The good news is, everyone possesses intuition. Yes, you too! When we start to master our inner critics, it becomes easier to “hear” our intuition. It’s important to learn to listen to it because at the end of the day, you are the best parent for your child, you spend the most time with your child and YOU know your child best. Want to know how to tell what choices are best for your child and family? Keep reading. 

What is Intuition?

When talking about intuition, think about your gut feeling, that sense of what feels right. It represents our true selves and deepest values. It’s a voice we are often quick to dismiss, not recognize, or distrust. Its often silenced by our overpowering inner critic (that voice in your head that doubts your choices and tells you another mom would have done it better).

What are some of the benefits of tapping into our Intuition?

First and foremost, our intuition helps us figure out what we really need and prioritize these needs in order to take care of ourselves and others, while we go through difficult times. It tells us to prioritize ourselves, to stop and rest before we exhaust ourselves completely. Exhausting ourselves will result in our inability to care for others, too. Intuition helps us set appropriate boundaries, and not say yes when we really want to say no.

Our intuition helps us develop confidence, make decisions, and find answers to problems. It also helps us find the confidence to recognize and own up to our mistakes, learn from them, and know when it’s time to ask for support. Intuition helps us move towards who and what is important to us and filter through information that does not align with our values. It allows us to identify what our values are and why something is important to us. It allows us to be our authentic selves and connect with others on a deeper level. Connecting with our intuition leads to more genuine connections, satisfaction, and joy in life and relationships, a more balanced lifestyle, and an overall sense of well-being.

How to tune into our intuition and strengthen this muscle

Start Small

What’s one small thing that you can do right now to move towards being more in tune with your intuition? Simply telling yourself you would like to connect to your intuition or reading about this topic is a great start.

Practice Stillness

It is easier said than done, but you can do it and will get better at it with practice. You can start with 1-2 minutes a day, or 1-2 minutes a week. Whatever is realistic for you right now. You can do this while you are taking a quick shower or while your baby is napping. Anything that involves thinking doesn’t count, distractions like TV, your phone, or podcasts don’t count. It’s more about being and less about doing. The quieter we become the more we can hear our inner voices, both our inner critic and our intuition. The quieter we become, the more we can start to hear, feel, and trust our intuition.

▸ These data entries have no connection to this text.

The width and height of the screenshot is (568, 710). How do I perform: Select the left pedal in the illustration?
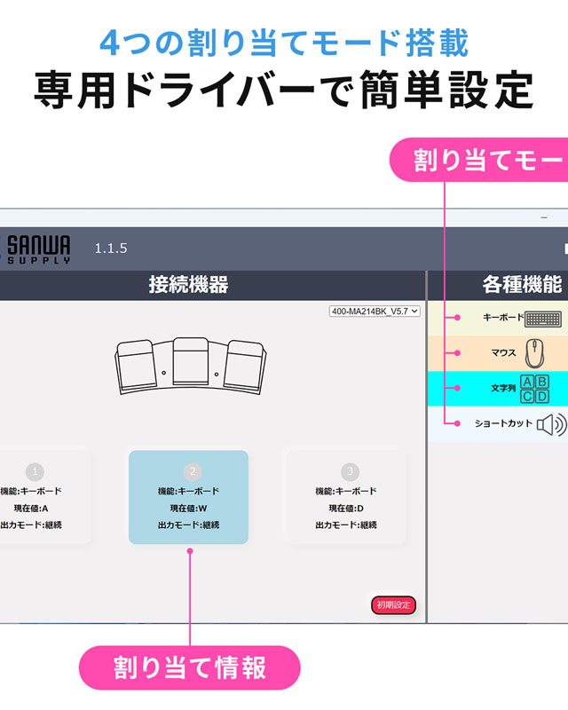pos(138,363)

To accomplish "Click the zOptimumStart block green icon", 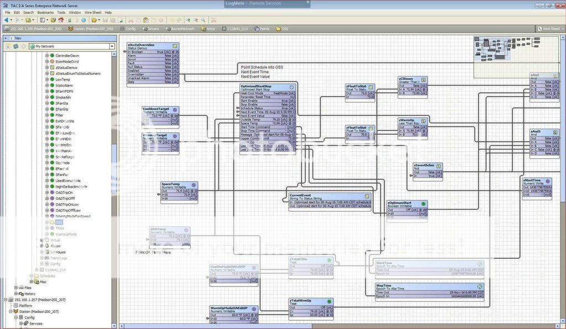I will point(423,204).

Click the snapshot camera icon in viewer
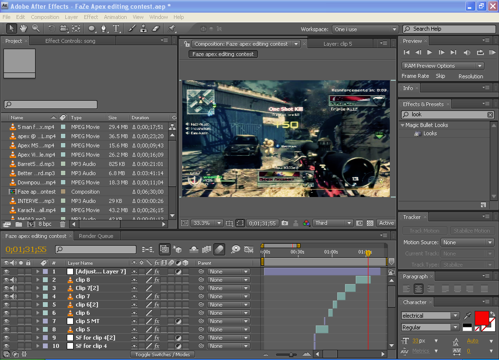(x=285, y=223)
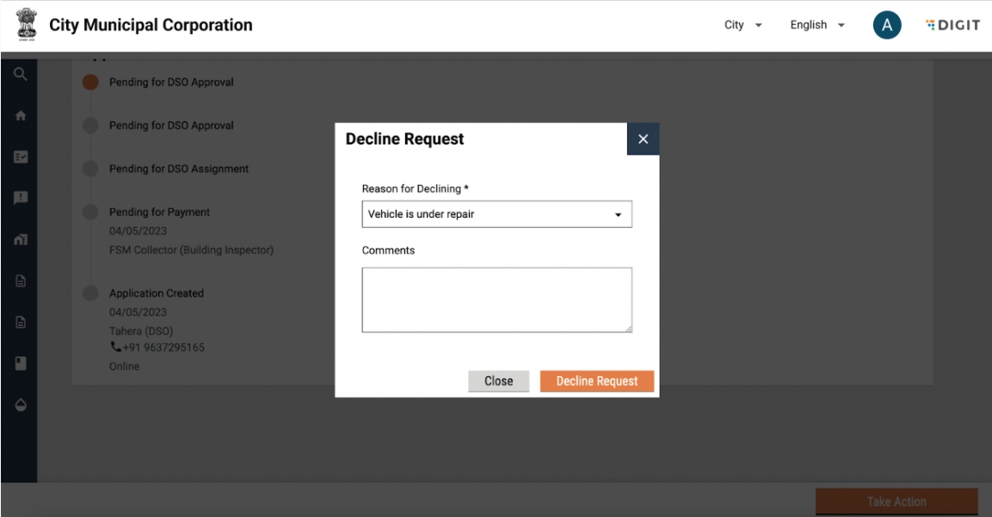Submit with the orange Decline Request button
Viewport: 992px width, 517px height.
click(x=596, y=381)
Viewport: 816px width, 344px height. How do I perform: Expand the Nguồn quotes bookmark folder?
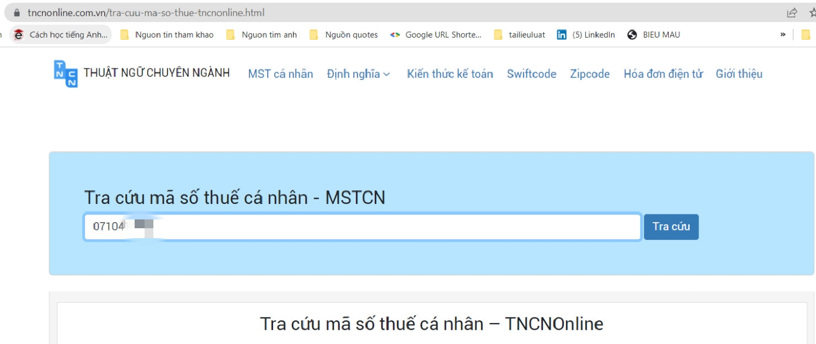pos(344,35)
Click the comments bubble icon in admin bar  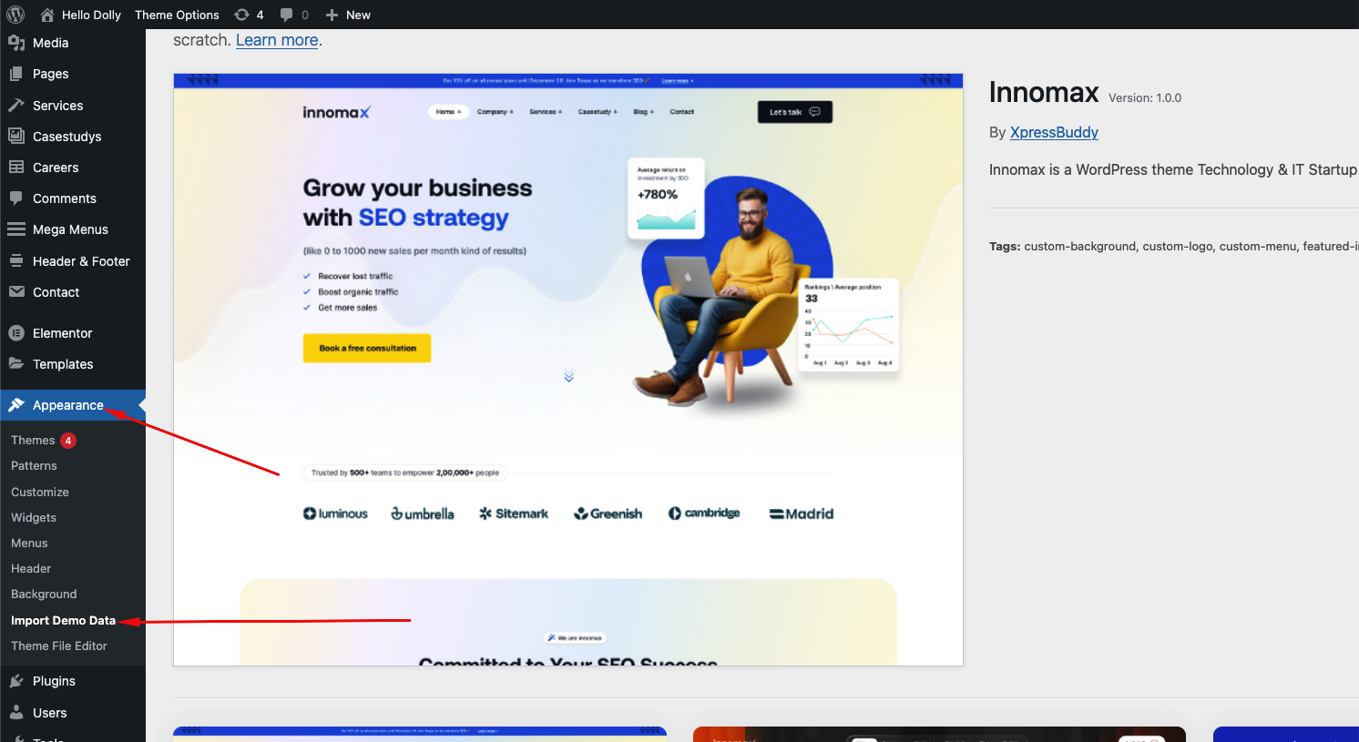pos(287,15)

(Re)Connect To Your Values

 Brainstorming a list of who and what’s important to you can help you stay centered and focused. It can help you recognize whether your actions are in line with your values that are connected with your intuition. For example, think of what’s most important for you when it comes to parenting. What response now would make you proud when you reflect on it in a year or two? Which values would you like to model and instill in your children? What matters most to you? And What do you already know about your children and their needs? 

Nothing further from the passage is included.